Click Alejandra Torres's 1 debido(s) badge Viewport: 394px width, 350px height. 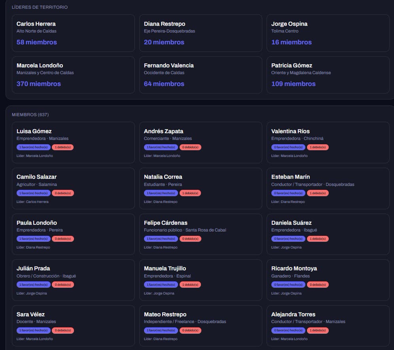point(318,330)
★ ★ ★ ★
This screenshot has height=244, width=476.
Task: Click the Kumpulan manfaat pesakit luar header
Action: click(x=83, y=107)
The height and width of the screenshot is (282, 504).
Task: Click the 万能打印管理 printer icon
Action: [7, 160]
★ ★ ★ ★
## Task directions
Pick out each line of the listing above that contains the word "screenshot", and copy those lines.

## Written solution
This screenshot has height=244, width=476.
The height and width of the screenshot is (282, 504).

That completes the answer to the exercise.